Every month or so I go to one of the city's recycling facilities to find overflowing skips and nowhere to put throwaway plastic bags. There are very few of these "facilities" around. In fact, I once launched a letter writing campaign against Somerfield supermarkets about the sudden closure of our most local facility. I mean - what is going on when in what is allegedly a more environmentally responsible age - we find recycling facilities actually closing? Crazy!

How do you easily dispose of batteries or washing machines, old computers or old TVs? Okay there are ways and means but half-hearted recyclers are more likely to just throw such items away because it is too much trouble to unearth the hidden secrets of Recycling World! It should be made easy for people - not hard as hell.

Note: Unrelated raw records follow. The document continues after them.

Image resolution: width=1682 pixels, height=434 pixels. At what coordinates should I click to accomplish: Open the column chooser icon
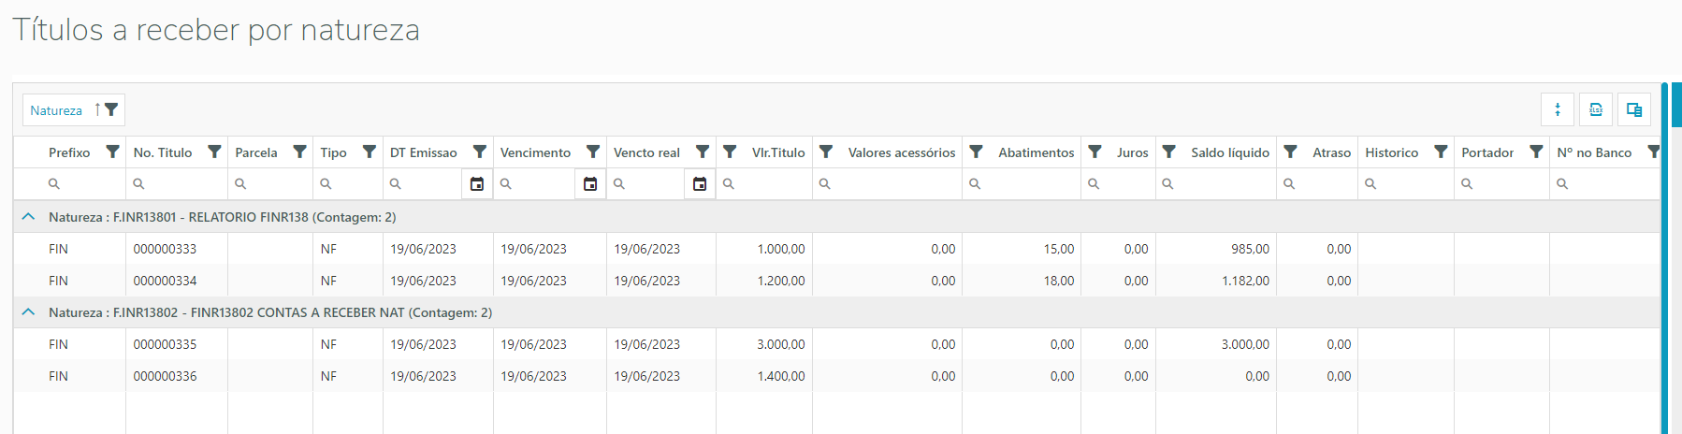(1634, 109)
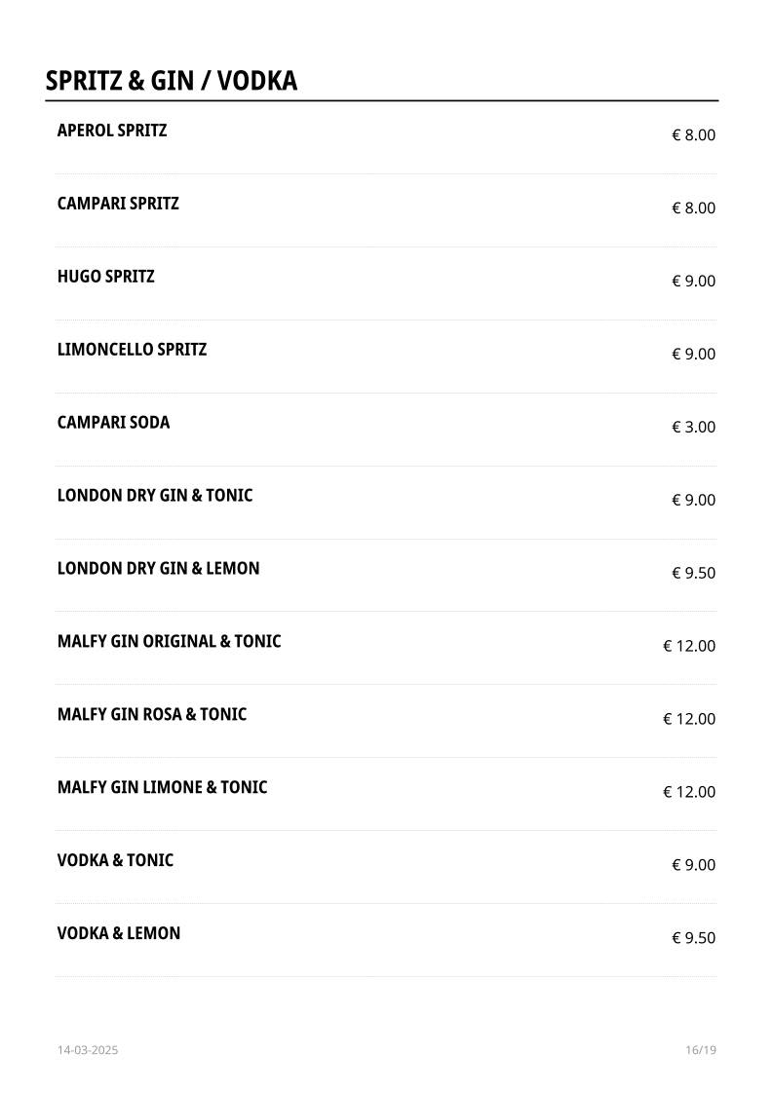
Task: Click the 14-03-2025 footer date
Action: pos(88,1050)
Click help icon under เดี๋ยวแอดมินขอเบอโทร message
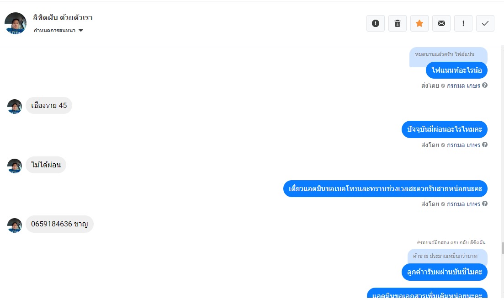This screenshot has width=504, height=300. 485,204
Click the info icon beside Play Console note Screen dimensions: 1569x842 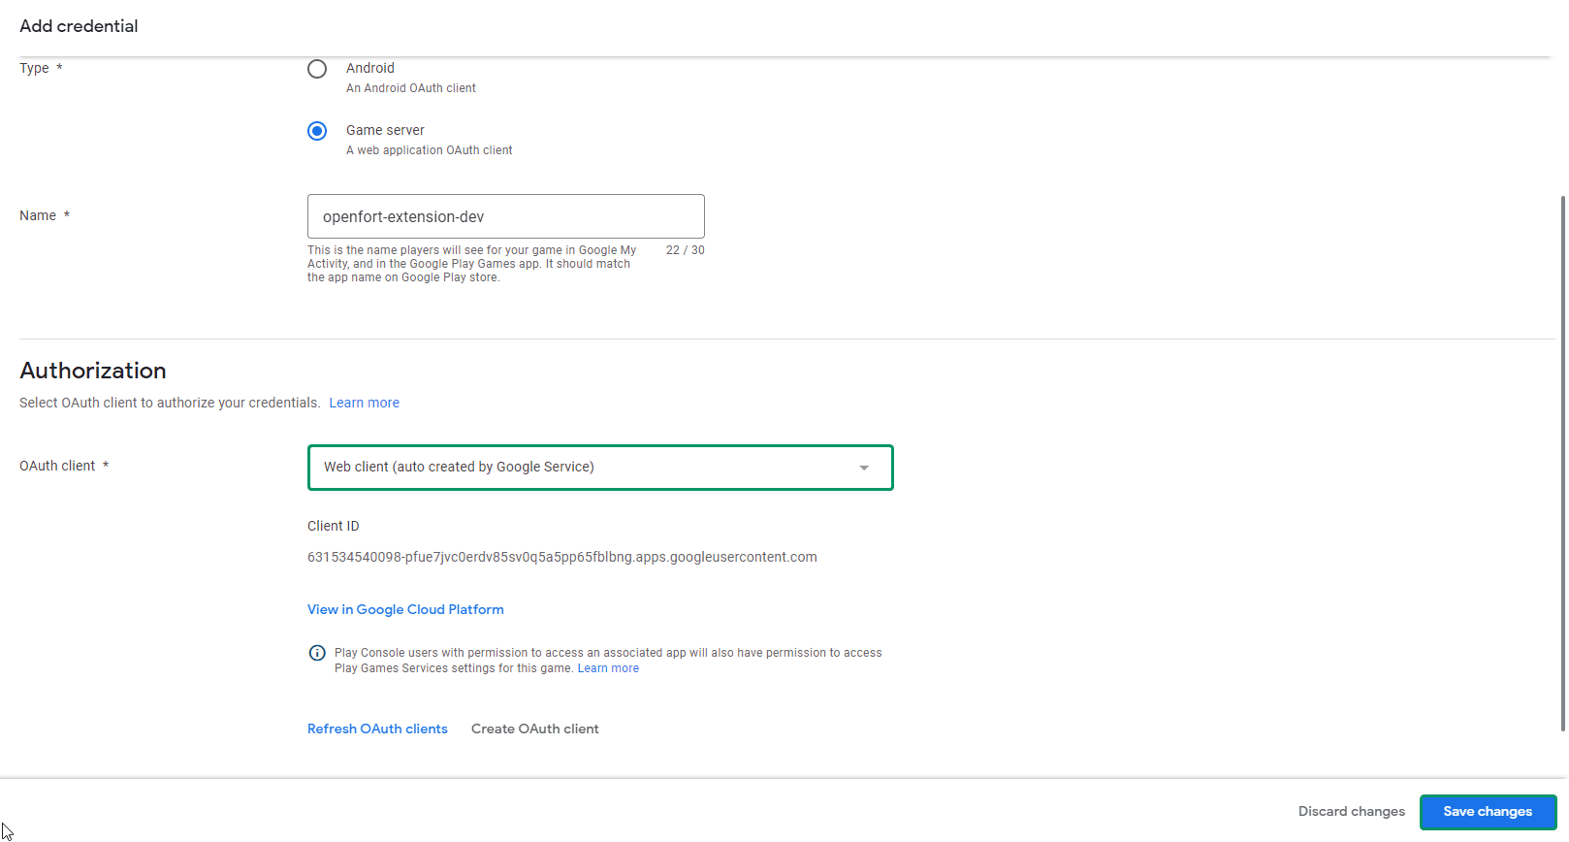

This Christmastime, how much packaging will we all dispose of? It is heart-breaking and so wrong. Producers should be forced to become far more frugal about packaging - reducing it to a bare minimum. Two weeks ago, I was in a McDonalds "restaurant" (ha!) and I saw little kids with lunchbox-style kiddies' meals containing crappy plastic "gifts" which would excite a normal child for no more than fifteen seconds. They shouldn't be allowed to produce that plastic crap nor the cardboard boxes - it is such a blatant waste of this planet's precious resources. Why are some human beings so stupid?

4 comments:

  1. Every now and again, I see an establishment with bins for recycling things such as batteries and flourescent lightbulbs. Those places are few and far between.

    When I worked at a library in Washington D.C., there were recycling bins outside of the building. One of my coworkers watched a trash collector take both recycling and trash and put it into one bin. As it turned out, the recycling program had been out of commission (because D.C. was and is still in such a mess) but the bins were still there-- perhaps the building kept them there in the hopes of better times ahead.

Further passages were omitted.